* _Given data_
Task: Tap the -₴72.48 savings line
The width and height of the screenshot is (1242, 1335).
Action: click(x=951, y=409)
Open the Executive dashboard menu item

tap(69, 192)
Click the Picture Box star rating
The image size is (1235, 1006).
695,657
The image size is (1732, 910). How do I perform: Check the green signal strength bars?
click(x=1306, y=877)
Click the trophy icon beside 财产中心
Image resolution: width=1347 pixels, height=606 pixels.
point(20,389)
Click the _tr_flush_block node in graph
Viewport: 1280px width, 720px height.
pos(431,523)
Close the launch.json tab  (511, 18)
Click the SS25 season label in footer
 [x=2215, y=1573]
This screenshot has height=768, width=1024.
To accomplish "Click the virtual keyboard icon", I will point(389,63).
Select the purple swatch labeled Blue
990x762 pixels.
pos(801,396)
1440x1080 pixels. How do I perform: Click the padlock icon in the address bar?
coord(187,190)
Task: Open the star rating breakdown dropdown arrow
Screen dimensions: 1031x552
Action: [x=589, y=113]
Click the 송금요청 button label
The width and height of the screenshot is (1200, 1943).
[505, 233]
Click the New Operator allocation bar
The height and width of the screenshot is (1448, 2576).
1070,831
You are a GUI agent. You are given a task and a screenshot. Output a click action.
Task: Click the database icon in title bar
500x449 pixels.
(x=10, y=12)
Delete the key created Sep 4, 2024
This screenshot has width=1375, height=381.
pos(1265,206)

* _Task objective_
Copy out all of the entries word for word, keeping each line as it stands.

* _Output of the task_
Task: Tap the -₴72.48 savings line
The width and height of the screenshot is (1242, 1335).
Action: click(x=951, y=409)
Open the Executive dashboard menu item

tap(69, 192)
Click the Picture Box star rating
The image size is (1235, 1006).
695,657
The image size is (1732, 910). How do I perform: Check the green signal strength bars?
click(x=1306, y=877)
Click the trophy icon beside 财产中心
Image resolution: width=1347 pixels, height=606 pixels.
point(20,389)
Click the _tr_flush_block node in graph
Viewport: 1280px width, 720px height.
pos(431,523)
Close the launch.json tab  (511, 18)
Click the SS25 season label in footer
 [x=2215, y=1573]
This screenshot has height=768, width=1024.
To accomplish "Click the virtual keyboard icon", I will point(389,63).
Select the purple swatch labeled Blue
990x762 pixels.
pos(801,396)
1440x1080 pixels. How do I perform: Click the padlock icon in the address bar?
coord(187,190)
Task: Open the star rating breakdown dropdown arrow
Screen dimensions: 1031x552
Action: [x=589, y=113]
Click the 송금요청 button label
The width and height of the screenshot is (1200, 1943).
[505, 233]
Click the New Operator allocation bar
The height and width of the screenshot is (1448, 2576).
1070,831
You are a GUI agent. You are given a task and a screenshot. Output a click action.
Task: Click the database icon in title bar
500x449 pixels.
(x=10, y=12)
Delete the key created Sep 4, 2024
This screenshot has width=1375, height=381.
pos(1265,206)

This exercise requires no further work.